Sharon Oddie Brown. November 6, 2008


The Belfast News-Letter (Belfast, Ireland), Friday, February 8, 1833; Issue 9981. (1326 words) 

On Saturday night, a party of the misguided peasantry entered a part of the townlands of Cloghog and Urker[1] near Crossmaglen, County Armagh, and broke into several Protestants houses, beat and abused several of the inmates severely, and carried off four guns (two of them belonging to the yeomanry[2]), together with several articles of wearing apparel, and some cash which they found in a chest which they had broken open.  Six persons[3] supposed to have been of the party, were taken by Sergeant Kidd[4] of the constabulary of Crossmaglen early next morning.  – Newry Telegraph.


[1] Five years earlier, in the Tithe Applotment Books of 1828 for Urchere, the names appearing as owners or lessees of land included:  Thomas P. Ball Esq.; Michael Byrn; Patt Connolly; Cormick Coyle; David Doyle; Samuel Gilmer; Patt Grahams; Denis Hearty; Mrs Jackson; George Kerfoot; John Kerfoot; Josua Kerfoot; Widow Kerfoot; Francis Lannen; Alex Marks; Patt McElroy; John McNickle; Patt McShane; Owen Morris; Michael Nugent; Thomas Nugent; Thomas Rowland; Roger Shields; Peter Wade.
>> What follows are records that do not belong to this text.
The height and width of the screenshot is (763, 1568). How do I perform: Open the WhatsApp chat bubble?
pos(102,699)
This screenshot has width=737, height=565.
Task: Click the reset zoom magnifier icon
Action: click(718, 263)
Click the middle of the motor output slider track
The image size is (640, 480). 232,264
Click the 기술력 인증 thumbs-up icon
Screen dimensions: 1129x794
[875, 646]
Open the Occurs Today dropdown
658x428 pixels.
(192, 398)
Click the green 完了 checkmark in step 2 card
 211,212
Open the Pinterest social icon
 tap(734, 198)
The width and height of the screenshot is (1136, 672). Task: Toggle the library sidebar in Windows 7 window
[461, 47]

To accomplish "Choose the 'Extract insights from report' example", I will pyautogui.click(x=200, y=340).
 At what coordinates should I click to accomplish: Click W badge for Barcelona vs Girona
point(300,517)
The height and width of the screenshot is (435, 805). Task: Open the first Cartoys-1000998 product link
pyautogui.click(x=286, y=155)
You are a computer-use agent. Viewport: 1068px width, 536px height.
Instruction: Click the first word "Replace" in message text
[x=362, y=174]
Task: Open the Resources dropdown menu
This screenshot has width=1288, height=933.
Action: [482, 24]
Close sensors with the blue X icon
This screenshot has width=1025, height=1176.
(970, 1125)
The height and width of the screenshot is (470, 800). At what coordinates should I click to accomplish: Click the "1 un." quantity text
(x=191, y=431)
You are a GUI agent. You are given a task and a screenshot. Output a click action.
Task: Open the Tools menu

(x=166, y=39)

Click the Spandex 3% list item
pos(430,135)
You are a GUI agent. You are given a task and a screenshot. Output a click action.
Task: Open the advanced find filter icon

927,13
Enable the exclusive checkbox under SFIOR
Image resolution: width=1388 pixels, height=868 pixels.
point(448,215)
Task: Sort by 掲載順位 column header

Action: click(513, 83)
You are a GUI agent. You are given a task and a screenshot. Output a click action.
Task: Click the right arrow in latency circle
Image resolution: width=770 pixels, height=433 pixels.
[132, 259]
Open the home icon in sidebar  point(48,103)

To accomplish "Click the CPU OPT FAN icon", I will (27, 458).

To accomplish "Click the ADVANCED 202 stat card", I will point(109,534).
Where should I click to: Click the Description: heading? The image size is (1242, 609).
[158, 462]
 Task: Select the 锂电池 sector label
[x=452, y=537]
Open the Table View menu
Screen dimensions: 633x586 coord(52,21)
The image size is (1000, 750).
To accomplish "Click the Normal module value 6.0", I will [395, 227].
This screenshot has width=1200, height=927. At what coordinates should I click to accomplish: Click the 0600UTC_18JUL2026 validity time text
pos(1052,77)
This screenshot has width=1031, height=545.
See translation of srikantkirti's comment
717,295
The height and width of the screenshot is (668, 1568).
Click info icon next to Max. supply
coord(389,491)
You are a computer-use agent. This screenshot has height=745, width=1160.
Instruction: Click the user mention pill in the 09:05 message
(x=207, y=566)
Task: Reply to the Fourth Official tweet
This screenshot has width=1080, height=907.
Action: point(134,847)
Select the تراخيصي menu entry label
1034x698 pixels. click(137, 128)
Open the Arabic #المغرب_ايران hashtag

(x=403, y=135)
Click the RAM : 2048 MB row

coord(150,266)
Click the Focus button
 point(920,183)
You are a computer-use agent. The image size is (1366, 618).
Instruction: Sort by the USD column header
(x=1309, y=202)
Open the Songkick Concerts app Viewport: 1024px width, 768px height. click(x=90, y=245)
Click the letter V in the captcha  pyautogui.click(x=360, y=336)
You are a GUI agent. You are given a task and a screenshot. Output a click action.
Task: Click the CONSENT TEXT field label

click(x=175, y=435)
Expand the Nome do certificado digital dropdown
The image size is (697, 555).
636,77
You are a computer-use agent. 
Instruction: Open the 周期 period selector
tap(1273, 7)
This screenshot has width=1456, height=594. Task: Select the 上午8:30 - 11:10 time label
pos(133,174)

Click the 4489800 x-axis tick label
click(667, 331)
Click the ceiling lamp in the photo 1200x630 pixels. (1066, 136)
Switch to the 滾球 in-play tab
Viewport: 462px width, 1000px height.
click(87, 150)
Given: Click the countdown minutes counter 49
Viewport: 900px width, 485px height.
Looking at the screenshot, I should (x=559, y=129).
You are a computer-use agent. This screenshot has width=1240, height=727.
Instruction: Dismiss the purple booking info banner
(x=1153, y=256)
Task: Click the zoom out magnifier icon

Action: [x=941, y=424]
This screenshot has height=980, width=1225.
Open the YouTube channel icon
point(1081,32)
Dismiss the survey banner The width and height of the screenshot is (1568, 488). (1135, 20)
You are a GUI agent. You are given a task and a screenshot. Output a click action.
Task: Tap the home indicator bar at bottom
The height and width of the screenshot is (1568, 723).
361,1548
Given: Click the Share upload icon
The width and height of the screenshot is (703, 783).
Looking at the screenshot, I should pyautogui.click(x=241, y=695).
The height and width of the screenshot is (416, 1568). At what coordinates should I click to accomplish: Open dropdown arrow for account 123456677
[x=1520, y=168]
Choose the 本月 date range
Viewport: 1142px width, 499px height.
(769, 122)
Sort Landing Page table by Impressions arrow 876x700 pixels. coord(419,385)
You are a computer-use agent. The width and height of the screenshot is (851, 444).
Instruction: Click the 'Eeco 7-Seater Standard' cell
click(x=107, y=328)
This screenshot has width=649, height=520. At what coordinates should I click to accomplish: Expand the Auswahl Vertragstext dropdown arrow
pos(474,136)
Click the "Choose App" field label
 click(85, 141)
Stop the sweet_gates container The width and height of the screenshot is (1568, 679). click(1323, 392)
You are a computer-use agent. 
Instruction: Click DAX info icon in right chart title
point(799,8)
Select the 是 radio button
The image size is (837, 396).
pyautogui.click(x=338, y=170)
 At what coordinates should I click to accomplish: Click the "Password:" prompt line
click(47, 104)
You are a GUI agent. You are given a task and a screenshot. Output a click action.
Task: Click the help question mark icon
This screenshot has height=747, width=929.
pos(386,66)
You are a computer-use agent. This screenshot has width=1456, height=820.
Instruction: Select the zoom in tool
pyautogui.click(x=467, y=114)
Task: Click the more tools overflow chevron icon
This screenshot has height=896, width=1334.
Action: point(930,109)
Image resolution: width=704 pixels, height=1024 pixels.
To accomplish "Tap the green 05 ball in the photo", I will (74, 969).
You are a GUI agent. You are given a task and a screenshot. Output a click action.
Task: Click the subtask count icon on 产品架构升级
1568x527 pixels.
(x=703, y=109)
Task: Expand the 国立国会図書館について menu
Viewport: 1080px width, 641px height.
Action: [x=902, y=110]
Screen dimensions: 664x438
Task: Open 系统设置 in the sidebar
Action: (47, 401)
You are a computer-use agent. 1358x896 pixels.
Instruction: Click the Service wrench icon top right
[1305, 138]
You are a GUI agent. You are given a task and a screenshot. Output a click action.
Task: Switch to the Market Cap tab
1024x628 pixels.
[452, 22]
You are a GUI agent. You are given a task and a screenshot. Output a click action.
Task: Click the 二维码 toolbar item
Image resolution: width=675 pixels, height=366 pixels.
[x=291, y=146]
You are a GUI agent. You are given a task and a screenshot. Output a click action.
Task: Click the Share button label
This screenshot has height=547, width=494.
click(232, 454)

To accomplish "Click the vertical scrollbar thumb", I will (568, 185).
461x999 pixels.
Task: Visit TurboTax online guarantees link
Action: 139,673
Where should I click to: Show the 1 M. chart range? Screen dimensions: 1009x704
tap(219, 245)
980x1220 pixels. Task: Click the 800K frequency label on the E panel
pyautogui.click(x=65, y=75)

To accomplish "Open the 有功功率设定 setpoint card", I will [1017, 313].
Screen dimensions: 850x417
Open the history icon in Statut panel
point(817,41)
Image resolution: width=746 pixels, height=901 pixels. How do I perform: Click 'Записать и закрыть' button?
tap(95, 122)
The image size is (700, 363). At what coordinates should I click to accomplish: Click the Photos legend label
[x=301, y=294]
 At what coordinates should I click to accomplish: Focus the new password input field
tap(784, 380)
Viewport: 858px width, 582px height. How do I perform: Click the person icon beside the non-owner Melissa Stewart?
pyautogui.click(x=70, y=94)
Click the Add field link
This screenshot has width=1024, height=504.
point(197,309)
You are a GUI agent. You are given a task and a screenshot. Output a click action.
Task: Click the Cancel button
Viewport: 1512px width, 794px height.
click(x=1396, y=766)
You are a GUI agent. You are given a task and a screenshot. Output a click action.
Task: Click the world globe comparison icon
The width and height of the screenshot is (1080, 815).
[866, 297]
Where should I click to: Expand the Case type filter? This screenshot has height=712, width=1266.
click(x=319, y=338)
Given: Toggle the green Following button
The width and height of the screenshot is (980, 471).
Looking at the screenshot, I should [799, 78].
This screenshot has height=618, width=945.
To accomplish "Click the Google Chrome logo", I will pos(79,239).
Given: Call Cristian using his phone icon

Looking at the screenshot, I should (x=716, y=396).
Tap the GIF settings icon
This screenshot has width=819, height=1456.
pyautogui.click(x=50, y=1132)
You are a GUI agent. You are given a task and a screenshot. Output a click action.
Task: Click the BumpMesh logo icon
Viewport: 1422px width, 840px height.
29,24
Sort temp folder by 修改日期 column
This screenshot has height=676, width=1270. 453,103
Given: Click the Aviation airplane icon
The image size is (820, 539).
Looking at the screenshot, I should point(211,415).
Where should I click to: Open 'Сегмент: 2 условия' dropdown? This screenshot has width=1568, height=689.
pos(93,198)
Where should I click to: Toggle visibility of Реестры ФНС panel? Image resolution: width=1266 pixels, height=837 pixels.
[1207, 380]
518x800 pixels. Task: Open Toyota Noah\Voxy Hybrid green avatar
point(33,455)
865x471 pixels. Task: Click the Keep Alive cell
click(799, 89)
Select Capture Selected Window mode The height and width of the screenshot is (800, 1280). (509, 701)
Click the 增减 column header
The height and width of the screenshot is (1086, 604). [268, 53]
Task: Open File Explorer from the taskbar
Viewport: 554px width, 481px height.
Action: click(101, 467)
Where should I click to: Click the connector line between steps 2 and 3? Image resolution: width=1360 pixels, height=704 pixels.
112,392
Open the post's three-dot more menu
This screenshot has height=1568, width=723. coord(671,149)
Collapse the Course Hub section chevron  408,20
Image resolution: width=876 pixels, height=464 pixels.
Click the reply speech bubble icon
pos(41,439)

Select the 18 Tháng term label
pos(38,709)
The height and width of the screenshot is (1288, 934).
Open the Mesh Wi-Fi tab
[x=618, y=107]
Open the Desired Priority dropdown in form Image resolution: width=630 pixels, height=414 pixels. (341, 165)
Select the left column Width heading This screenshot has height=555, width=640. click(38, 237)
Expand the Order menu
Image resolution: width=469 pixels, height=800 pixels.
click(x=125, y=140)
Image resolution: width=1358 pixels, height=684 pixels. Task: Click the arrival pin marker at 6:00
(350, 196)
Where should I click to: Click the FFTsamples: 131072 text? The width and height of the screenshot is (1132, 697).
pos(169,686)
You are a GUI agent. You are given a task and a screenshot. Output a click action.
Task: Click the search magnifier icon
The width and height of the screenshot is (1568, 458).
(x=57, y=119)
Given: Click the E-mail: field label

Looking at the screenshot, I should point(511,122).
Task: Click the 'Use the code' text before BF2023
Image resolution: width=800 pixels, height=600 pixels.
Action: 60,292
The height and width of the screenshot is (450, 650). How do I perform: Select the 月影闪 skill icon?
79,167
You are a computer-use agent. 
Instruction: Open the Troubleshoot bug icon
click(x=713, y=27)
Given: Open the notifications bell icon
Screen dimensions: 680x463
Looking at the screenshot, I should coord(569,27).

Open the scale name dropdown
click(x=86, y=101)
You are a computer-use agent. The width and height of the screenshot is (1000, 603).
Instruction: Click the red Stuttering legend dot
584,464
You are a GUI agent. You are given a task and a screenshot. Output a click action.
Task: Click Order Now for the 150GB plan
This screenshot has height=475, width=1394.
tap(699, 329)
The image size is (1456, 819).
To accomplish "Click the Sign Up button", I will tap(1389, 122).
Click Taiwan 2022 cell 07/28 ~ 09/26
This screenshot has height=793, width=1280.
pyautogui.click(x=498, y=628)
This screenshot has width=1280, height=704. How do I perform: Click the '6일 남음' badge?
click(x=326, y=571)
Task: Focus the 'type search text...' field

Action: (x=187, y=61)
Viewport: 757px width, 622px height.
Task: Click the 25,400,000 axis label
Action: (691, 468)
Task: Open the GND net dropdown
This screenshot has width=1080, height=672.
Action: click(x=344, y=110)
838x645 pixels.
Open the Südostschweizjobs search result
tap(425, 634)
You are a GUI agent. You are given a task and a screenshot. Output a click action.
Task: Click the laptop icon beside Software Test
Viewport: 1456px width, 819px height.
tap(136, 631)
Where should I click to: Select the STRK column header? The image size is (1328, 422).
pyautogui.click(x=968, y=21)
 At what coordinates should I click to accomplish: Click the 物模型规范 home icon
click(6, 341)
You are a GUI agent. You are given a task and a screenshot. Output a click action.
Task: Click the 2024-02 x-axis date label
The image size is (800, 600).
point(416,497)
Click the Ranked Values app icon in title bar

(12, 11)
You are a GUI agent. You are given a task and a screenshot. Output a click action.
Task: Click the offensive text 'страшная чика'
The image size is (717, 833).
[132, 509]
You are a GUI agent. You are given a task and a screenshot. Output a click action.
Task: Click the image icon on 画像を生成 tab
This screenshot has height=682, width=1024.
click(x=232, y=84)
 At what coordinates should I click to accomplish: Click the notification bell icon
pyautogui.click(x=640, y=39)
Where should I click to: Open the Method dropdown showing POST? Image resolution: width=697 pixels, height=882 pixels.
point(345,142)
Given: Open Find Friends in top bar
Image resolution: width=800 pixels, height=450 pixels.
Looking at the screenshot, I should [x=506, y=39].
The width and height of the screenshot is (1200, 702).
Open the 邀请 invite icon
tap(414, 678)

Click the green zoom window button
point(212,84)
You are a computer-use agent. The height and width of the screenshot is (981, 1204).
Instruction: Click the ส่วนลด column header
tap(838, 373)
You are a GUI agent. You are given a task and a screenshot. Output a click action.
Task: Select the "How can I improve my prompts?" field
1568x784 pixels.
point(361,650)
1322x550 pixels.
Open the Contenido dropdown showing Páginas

More than forty years later, many of the same family names show up in the Griffiths valuation, so I am assuming that most of them would still have been resident in the townland in 1833. I have highlighted Mrs. JACKSON. This would have been the widow, Mrs. Elizabeth JACKSON nèe McCULLAGH who resided at Urker Lodge. Her children were all living at home, to the best of my knowledge, and included Sarah (age 22); David (age 19); Margaret (age 17 or 18); and Elizabeth (age 16). Even if their home was not one of the ones assaulted, it would still have been a most unsettling experience. Samuel GILMER who is also mentioned was married to Jane COULTER and the first five of their nine children would have been born (ranging in age from 6 to 4 months). He may have lived at Urker or at neighbouring Lisgalgot. I have not done a timeline on his residency.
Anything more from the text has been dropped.